One of the best interpretations, as to what the colours of the Bahamian flag signify, doesn’t invent adoration for symbols that we had no hand in creating, such as, the land and the sea and the sun. Unquestionably, the bounty of a billion years are to be appreciated, but one can’t spend their whole life gazing up, wondering about the goings on of the sun. Inspiringly, this particular interpretation for what the Bahamian flag signifies, speaks to work. This interpretation formulates a purpose for a nation of people, born and yet to be born. This purpose underscores the reason for education, industry, good governance, good laws, sobriety of the people and a readiness to engage the world. For what is a nation without a collective purpose, but a cluster of disparate groups, without heart or soul.

“The design of the new Bahamas flag is a black equilateral triangle against the mast superimposed on a horizontal background made up of two colours on three equal stripes aquamarine, gold and aquamarine. Black a strong colour, represents the vigour and force of a united people; the triangle pointing towards the body of the flag represents the enterprise and determination of the Bahamian people to develop and process the rich resources of land and sea symbolised by gold and aquamarine respectively. The colours of the flag are symbolic of the bright tropical regions of the land of sea and sun.”

The Atlanta Voice, 21 July, 1973

Soon, as time marches relentlessly on, the modern Bahamas will be comprised of more people who were not yet born before the night of 10th July 1973; the night that felt like “a hundred Christmases all in one night.”

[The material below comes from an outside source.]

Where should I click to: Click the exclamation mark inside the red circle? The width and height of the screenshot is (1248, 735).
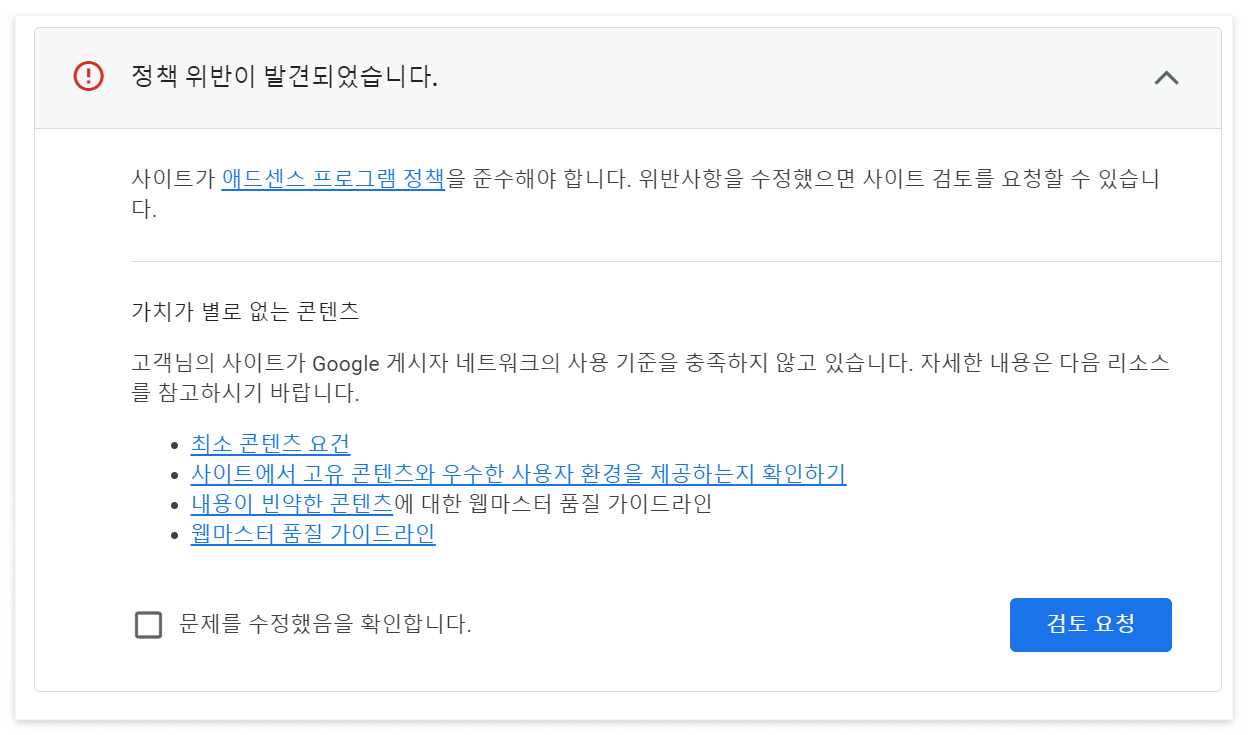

The Miami Herald, Wednesday, 11 July 1973

Today, the modern Bahamas is comprised increasingly of those not born in The Bahamas. Yet, all, natural and naturalised, seek to be a part of the future of the country. How will future governments create cohesion and purpose, for those who will never know the feeling of being present at the birth of a new Bahamian nation?

It is almost impossible to convey the feeling of 50,000 people waiting, to be present in the moment of incredible history, as the Bahamas flag first ascended and the voices sang March On Bahamaland. The people wept openly. They hugged each other. They shouted until they couldn’t shout anymore.

Detroit Free Press, Wednesday, 11 July 1973
The Atlanta Voice, 21 July, 1973

The Flag of Great Britain Is Folded After Being Lowered For The Last Time In Nassau

The Miami Herald, Wednesday, 11 July 1973

On Tuesday 10th July 1973, The Bahamas Became the 33rd Independent Member of the Commonwealth and the 30th to Achieve Independence Since End of World War II

From a global and British Commonwealth perspective, all the work that went into Bahamian independence in 1973, had been done already, some 32 times by other nations. They all had the same day of exuberant nationalism. The real work how we came after the day of celebration, as it did, and continues, for the Commonwealth of The Bahamas.